In this interactive demonstration, we show the current state of Protobase, our mainmemory analytic document store that is designed from scratch to enable rapid prototyping of efficient microservices that perform analytics and explorations on (third-party) JSON-like documents stored in a novel columnar binary-encoded format, called the Cabin file format. In contrast to other solutions, our database system exposes neither a particular query language, nor a fixed REST API to its clients. Instead, the entire user-defined backend logic, whose user code is written in Python, is placed inside a sandbox that runs in the systems process. Protobase in turn exposes a user-defined REST API that the (frontend) application interacts with.
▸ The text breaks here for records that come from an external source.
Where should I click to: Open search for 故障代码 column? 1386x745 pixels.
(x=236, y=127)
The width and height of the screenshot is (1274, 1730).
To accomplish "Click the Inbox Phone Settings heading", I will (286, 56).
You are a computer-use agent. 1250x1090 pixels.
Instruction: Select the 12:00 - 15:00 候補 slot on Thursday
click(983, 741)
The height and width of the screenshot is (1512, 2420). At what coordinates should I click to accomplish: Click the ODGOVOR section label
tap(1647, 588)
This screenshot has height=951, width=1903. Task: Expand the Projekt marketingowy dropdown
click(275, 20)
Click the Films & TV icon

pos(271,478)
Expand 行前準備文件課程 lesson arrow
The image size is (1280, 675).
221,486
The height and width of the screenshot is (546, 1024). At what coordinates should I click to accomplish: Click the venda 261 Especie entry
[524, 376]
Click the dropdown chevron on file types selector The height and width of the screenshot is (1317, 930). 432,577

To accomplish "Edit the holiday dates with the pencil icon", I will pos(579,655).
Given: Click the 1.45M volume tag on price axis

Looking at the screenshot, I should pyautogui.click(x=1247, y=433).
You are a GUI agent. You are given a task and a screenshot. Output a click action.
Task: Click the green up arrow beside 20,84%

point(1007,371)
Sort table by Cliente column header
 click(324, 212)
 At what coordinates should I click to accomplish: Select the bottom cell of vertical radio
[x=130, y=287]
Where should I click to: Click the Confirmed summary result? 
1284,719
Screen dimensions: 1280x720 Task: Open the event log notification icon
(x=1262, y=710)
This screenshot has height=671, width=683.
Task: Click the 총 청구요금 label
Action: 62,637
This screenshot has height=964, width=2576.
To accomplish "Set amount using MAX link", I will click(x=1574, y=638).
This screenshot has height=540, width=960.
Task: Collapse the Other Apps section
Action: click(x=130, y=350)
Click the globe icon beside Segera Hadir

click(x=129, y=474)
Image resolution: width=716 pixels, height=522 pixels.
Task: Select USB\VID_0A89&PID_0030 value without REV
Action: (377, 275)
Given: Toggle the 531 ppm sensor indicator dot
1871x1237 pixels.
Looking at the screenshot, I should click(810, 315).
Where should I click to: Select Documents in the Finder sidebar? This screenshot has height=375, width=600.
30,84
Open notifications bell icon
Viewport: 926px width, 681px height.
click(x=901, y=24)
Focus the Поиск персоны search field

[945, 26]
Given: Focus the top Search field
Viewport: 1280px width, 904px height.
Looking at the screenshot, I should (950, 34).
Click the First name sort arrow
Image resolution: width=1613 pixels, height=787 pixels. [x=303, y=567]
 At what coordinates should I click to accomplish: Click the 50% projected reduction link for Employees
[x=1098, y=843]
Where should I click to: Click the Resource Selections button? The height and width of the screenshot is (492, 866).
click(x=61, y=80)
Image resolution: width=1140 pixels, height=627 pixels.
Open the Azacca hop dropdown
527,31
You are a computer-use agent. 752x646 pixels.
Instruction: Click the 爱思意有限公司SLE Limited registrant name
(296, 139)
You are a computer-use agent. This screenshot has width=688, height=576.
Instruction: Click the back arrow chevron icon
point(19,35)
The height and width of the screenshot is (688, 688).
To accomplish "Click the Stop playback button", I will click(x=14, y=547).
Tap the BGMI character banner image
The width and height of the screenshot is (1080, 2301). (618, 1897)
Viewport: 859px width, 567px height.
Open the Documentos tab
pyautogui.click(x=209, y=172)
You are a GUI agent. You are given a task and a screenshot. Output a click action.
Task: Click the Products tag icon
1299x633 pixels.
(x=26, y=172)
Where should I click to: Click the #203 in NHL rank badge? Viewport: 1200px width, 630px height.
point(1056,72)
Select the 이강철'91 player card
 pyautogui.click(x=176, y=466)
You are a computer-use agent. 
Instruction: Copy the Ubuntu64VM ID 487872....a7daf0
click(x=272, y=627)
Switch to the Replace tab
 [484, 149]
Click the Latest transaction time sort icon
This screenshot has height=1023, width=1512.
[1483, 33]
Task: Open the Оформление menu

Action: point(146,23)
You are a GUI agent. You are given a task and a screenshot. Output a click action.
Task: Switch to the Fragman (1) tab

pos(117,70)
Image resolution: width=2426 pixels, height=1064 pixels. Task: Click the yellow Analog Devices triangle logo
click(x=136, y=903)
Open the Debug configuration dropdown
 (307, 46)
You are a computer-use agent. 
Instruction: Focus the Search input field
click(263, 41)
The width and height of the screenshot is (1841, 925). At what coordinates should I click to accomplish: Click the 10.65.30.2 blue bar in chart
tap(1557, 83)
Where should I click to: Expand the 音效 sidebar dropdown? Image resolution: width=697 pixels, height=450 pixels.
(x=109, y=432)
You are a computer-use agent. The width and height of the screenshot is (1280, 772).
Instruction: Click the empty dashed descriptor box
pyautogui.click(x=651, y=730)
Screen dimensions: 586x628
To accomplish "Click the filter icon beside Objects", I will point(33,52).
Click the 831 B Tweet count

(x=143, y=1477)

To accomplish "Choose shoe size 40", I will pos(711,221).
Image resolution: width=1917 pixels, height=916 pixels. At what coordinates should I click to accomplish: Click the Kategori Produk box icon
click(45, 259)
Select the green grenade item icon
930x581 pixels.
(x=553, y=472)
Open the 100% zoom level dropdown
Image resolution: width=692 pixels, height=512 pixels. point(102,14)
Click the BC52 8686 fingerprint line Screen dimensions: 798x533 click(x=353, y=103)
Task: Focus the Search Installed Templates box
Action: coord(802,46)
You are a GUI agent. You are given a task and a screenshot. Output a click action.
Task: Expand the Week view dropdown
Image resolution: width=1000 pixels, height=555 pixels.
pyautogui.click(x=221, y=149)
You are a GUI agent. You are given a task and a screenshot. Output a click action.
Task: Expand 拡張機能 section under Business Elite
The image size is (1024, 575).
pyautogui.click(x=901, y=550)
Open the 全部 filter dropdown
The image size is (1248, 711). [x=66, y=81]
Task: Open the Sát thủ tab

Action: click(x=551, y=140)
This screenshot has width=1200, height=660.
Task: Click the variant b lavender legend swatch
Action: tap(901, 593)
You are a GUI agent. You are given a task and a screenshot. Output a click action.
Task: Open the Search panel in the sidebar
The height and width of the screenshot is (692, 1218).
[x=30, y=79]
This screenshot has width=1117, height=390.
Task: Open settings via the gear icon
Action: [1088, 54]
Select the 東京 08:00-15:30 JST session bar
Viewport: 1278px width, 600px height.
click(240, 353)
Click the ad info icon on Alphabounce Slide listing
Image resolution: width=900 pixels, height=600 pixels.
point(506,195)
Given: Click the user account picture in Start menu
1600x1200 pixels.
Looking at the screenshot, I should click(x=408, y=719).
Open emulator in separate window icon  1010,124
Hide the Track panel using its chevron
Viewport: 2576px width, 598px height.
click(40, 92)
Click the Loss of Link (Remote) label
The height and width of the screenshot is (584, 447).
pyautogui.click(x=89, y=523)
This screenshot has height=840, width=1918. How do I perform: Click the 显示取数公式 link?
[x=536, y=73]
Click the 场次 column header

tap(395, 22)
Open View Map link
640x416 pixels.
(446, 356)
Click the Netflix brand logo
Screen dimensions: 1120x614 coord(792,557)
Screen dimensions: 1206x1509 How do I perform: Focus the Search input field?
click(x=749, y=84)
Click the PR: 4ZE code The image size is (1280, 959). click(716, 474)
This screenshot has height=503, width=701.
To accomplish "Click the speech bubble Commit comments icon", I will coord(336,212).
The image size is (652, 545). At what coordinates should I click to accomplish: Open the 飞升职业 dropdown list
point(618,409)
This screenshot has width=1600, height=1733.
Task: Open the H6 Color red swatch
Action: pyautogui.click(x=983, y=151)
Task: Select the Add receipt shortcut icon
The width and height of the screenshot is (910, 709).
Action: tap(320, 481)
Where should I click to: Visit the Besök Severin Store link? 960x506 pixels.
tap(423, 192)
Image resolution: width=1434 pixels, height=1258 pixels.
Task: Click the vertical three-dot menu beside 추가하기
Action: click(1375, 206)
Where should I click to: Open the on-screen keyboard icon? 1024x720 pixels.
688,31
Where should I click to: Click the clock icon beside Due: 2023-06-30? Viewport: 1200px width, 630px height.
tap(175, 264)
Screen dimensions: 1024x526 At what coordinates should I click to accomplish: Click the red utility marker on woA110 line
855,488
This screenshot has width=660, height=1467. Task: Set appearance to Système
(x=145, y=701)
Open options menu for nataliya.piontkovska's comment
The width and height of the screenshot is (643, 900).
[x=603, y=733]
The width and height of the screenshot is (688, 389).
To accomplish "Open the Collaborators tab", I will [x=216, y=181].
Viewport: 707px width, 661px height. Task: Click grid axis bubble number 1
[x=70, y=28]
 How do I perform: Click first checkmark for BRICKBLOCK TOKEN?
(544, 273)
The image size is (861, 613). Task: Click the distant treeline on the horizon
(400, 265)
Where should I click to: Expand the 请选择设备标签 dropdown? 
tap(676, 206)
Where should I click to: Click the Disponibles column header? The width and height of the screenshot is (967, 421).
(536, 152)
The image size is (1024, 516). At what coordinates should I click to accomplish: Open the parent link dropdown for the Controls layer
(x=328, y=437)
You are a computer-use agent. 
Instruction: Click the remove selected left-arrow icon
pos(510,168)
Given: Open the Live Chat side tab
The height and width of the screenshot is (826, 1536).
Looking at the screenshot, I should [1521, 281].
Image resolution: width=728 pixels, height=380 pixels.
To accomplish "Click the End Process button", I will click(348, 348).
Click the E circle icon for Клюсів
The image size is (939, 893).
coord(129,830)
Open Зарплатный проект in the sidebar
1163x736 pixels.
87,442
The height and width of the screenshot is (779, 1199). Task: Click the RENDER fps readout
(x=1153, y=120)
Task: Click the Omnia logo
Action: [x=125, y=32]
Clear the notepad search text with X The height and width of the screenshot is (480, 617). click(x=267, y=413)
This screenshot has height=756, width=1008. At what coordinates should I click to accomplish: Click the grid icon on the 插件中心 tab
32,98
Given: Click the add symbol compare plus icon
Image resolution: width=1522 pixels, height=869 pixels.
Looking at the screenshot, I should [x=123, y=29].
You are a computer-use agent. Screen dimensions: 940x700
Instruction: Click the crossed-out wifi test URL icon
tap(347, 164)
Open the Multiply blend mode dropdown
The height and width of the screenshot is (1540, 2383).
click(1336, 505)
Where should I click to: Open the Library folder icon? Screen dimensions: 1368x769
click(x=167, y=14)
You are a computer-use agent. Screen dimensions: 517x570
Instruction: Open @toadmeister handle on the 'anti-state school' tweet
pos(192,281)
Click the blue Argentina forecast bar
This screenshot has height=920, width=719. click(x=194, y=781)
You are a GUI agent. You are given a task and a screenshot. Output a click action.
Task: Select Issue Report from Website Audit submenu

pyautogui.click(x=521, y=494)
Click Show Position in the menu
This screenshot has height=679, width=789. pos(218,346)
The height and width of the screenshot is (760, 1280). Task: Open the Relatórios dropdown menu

Thus, our system acts as a backend server while at the same time avoids full exposure of its database to the clients. Consequently, a Protobase instance (database + user code + REST API) serves as (the entire) microservice potentially minimizing the number of systems running in a typical analytic software stack. In terms of execution performance, Protobase therefore takes the inter-process communication overhead between backend and database system out of the picture and heavily utilizes columnar binary document storage to scale-up for analytic queries. Both features lead to a notable performance gain for non-trivial services, potentially minimizing the number of required nodes in a cloud setting, too. In our demo, we overview Protobases internals, spot major design decisions, and show how to prototype a scholarly search engine managing the Microsoft Academic Graph, a real-world scientific paper graph of roughly 154 mio. documents.